As shown in Table 2 and Table 3, DAP2ER outperforms all other methods across all core metrics on the source-to-target transfer task, achieving an F1-score of 0.8794 and an AUC of 0.9593, which are the highest among the compared methods. Specifically, the strongest baseline, MMD, achieves an F1-score of 0.6807, while DAP2ER improves upon this by 0.1987. Similarly, DAP2ER achieves a 0.2575 higher AUC compared to DANN’s 0.7018. Notably, while the Pseudolabel category exhibits extremely high Recall, its Precision is only 0.4698, indicating that it tends to generate noisy pseudolabels and over-predict the positive class under significant domain shift and imbalance. In contrast, DAP2ER maintains high Recall while significantly improving Precision, resulting in a more balanced and stable detection performance.

In the target-to-source transfer task, DAP2ER also demonstrates substantial advantages, achieving Accuracy = 89.30%, Precision = 91.18%, Recall = 86.53%, F1-score = 88.80%, and AUC = 95.92%. Compared to the best baseline, DANN, DAP2ER improves F1-score by 0.2104 and AUC by 0.2357. While DANN achieves relatively high Recall on the Source-Only category, it significantly lags behind DAP2ER in terms of F1-score, indicating that relying solely on source-domain supervision cannot effectively overcome cross-project distribution discrepancies.

Overall, DAP2ER demonstrates superior F1-score and AUC in both transfer directions, highlighting its ability to not only improve the identification of vulnerable samples in the target domain but also enhance the control of false positives and false negatives in class-imbalanced settings. This showcases the robustness and effectiveness of the proposed progressive alignment strategy and multi-constraint collaborative optimization in cross-domain vulnerability detection tasks.

We observe that vulnerabilities with weaker lexical/structural cues and higher context dependence are generally harder to detect in the cross-project setting. In particular, logic-related flaws and subtle semantic misuse patterns often manifest through dispersed code semantics rather than localized tokens, making their representations less transferable across projects. Similarly, boundary-condition and rare corner-case vulnerabilities tend to be underrepresented in the training data and to exhibit high intra-class diversity, which increases the uncertainty of pseudolabeling and weakens class-conditional alignment. In contrast, vulnerabilities with more explicit local signatures are comparatively easier to capture. Overall, these observations suggest that detection performance degrades when vulnerability categories are rare, semantically subtle, or heavily reliant on long-range program context, which is further amplified by domain shift and severe class imbalance in cross-project vulnerability detection.

4.3. Ablation Study

To further validate the contribution of each module in DAP2ER, we conducted ablation experiments by systematically removing or disabling key components of the model: w/o DANN, removal of the domain adversarial training module; w/o Entropy, removal of the target-domain entropy minimization constraint; w/o Prototype, removal of the prototype alignment module; and Full DAP2ER, the complete model.

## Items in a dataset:
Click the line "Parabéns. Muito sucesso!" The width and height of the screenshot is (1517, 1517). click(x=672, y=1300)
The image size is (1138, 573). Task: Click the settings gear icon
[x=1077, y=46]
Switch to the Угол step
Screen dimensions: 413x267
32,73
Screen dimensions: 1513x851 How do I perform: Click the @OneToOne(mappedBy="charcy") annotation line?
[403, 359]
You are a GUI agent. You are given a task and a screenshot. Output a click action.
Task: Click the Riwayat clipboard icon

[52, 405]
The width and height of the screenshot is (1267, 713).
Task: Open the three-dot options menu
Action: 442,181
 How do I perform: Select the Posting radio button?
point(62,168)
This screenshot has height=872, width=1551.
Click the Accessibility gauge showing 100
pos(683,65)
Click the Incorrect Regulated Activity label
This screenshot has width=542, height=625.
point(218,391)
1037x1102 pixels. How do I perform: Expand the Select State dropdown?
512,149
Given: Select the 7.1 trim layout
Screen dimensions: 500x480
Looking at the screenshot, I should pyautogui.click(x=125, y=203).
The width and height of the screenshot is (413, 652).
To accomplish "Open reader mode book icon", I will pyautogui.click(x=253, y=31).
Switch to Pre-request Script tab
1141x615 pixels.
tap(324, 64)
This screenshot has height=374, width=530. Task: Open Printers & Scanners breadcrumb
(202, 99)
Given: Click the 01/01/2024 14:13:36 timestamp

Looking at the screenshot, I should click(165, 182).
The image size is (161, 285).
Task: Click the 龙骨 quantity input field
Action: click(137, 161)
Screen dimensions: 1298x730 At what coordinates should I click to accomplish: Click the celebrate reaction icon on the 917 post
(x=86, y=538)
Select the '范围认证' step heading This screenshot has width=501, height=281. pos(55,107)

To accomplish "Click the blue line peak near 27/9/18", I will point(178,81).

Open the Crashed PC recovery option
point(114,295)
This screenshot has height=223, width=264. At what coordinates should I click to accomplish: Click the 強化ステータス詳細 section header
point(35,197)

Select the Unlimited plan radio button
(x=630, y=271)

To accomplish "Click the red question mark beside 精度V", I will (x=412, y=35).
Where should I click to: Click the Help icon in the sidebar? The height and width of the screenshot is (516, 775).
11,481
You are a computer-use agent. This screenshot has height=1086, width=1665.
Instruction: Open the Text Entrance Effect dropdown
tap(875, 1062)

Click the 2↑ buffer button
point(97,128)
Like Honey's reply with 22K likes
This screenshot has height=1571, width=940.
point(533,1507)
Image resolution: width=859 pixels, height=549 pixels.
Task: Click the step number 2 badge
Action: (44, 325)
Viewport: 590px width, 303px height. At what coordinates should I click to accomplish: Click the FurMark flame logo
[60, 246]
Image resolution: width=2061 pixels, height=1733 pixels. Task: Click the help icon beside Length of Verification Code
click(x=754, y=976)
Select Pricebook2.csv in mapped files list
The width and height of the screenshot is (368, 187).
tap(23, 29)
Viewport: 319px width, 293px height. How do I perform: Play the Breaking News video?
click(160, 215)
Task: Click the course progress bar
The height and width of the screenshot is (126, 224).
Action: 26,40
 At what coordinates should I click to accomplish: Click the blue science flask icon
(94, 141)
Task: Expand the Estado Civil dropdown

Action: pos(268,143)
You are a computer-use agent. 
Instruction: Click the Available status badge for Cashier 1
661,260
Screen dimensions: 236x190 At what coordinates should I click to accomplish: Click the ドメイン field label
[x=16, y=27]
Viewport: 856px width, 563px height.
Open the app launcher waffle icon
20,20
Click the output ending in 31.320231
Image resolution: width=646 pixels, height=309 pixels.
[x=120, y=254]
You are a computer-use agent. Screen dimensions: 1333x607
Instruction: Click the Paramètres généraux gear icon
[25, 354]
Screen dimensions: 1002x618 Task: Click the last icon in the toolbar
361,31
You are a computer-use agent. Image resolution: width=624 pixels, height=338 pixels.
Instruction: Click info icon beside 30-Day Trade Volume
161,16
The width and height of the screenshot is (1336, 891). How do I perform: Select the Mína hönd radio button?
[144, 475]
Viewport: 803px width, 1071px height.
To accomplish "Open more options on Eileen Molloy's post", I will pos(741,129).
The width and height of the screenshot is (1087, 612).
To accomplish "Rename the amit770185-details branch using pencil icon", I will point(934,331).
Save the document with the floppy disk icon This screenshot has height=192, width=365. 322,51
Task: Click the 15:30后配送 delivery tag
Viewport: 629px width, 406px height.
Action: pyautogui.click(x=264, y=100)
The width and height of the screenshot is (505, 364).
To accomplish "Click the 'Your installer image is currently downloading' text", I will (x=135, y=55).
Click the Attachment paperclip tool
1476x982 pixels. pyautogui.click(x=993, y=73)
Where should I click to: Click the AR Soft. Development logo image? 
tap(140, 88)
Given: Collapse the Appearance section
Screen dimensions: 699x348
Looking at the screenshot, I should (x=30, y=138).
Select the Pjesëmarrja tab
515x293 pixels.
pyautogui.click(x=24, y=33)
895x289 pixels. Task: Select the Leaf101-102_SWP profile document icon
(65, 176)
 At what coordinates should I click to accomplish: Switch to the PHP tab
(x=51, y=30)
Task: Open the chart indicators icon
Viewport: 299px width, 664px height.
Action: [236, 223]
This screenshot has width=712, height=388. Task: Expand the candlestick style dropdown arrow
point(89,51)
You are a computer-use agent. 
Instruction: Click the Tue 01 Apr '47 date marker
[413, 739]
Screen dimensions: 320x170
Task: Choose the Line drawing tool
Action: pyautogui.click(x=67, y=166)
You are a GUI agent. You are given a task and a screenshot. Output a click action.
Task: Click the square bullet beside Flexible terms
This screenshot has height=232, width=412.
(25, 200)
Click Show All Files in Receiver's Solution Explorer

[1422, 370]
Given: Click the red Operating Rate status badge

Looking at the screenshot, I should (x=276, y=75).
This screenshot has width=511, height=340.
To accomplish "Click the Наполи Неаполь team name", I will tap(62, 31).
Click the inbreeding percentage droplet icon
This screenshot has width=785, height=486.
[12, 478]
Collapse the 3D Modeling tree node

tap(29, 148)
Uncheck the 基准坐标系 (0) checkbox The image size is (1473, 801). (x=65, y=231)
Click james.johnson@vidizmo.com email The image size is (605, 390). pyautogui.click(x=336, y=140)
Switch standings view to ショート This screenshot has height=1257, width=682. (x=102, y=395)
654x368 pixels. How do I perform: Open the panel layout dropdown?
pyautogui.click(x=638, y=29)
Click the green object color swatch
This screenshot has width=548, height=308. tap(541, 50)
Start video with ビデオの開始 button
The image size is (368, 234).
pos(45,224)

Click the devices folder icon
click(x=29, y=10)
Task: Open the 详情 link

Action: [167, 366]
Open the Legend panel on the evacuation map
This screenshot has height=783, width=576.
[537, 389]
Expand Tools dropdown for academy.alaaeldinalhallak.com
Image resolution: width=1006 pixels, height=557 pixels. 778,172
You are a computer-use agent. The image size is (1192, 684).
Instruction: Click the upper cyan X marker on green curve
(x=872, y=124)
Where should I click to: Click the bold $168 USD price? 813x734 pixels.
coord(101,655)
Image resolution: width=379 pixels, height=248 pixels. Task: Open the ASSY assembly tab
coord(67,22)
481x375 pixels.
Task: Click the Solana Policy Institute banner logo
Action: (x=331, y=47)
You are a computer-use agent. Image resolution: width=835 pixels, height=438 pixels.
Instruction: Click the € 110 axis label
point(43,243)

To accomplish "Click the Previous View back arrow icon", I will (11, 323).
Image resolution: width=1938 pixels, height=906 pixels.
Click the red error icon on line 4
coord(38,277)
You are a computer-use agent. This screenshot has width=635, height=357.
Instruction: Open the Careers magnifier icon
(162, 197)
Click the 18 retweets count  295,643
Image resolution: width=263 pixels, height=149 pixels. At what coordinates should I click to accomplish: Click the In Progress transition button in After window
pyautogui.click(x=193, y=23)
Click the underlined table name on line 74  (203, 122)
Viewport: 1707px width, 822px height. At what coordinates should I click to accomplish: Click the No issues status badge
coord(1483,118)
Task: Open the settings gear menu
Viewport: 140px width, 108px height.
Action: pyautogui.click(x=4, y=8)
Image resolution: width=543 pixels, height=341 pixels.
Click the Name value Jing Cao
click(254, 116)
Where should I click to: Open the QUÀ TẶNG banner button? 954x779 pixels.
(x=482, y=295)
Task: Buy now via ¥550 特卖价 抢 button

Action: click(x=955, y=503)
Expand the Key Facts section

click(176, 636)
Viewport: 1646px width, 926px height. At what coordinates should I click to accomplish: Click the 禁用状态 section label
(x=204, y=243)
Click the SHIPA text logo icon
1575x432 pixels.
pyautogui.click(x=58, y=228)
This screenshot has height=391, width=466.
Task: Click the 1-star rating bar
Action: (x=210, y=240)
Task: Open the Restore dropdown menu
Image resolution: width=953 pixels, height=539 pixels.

## YOUR OBJECTIVE:
Carry on the DAP2ER evaluation text from its last sentence.

## RESULT FOR THIS EXERCISE:
In this section, we evaluate the following four model configurations: Only DANN, utilizing only the domain adversarial module from DANN while removing entropy minimization and prototype alignment; w/o Entropy, removing the entropy minimization module while retaining both domain adversarial and prototype alignment; w/o Prototype, removing the prototype alignment module while retaining both domain adversarial and entropy minimization; and DAP2ER, the full DAP2ER method incorporating all three modules.

As shown in Table 4, DAP2ER achieves the best overall performance; Accuracy increases from 0.870 to 0.873, F1-score from 0.8780 to 0.8785, and Precision from 0.8225 to 0.8376. However, Recall slightly decreases from 0.9416 to 0.9235, indicating that the model adopts a more conservative approach to positive-class predictions with the introduction of the entropy constraint and prototype guidance. This reduces false positives and improves the Precision, albeit at the expense of a slight reduction in Recall. This observation aligns with the design goal of high-confidence screening and class-conditional alignment to suppress noise propagation. It is worth noting that the performance metrics for w/o Entropy and Only DANN are virtually identical in this setup, with minimal fluctuations in AUC. Similarly, the difference between w/o Prototype and Only DANN is marginal, indicating that adversarial alignment plays a dominant role in performance improvement. Meanwhile, the benefits of entropy minimization and prototype-guided alignment are primarily observed in enhancing prediction reliability and decision boundary robustness, leading to a modest but stable improvement in the overall metrics for DAP2ER.

To further visually assess the contribution of each key module, we present the ablation results in the form of a heatmap (Figure 2). From the overall color distribution, it is evident that the three variants (Only DANN, w/o Entropy, and w/o Prototype) exhibit nearly identical color intensities across the four metrics of Accuracy, Precision, F1-score, and Recall. This suggests that domain adversarial alignment is the main driving force behind model performance under the current transfer setting, providing a stable foundational alignment capability for target-domain transfer. In contrast, the removal of either entropy minimization or prototype guidance does not lead to significant performance degradation, indicating that these modules primarily serve as fine-tuning mechanisms for decision boundaries and class-conditional structures, rather than being the sole contributors to baseline performance.

Notably, the heatmap reveals a deeper color in the Precision and F1-score dimensions for DAP2ER, along with a slight improvement in Accuracy. This suggests that the improvements primarily stem from enhanced prediction reliability and discriminability in the target domain. Specifically, entropy minimization reduces uncertainty in target-domain predictions, promoting clearer classification boundaries. On the other hand, the prototype-guided strategy enhances intra-class sample aggregation and minimizes inter-class confusion through class-conditional constraints, thereby improving the Precision. The heatmap also shows a slight decrease in Recall for DAP2ER; combined with the improved Precision, this reflects a more robust but relatively conservative decision tendency in the target domain. This tradeoff, in which a reduction in Recall is compensated for by a higher Precision, results in an overall improvement in F1-score.

4.4. Hyperparameter Sensitivity Analysis

To evaluate the sensitivity of our method to changes in the key hyperparameters, we conducted a series of experiments focusing on the impact of

α

, ∇, h, and

λ_{p}^{max}

on model performance. In these experiments, the target-domain AUC was used as the primary evaluation metric.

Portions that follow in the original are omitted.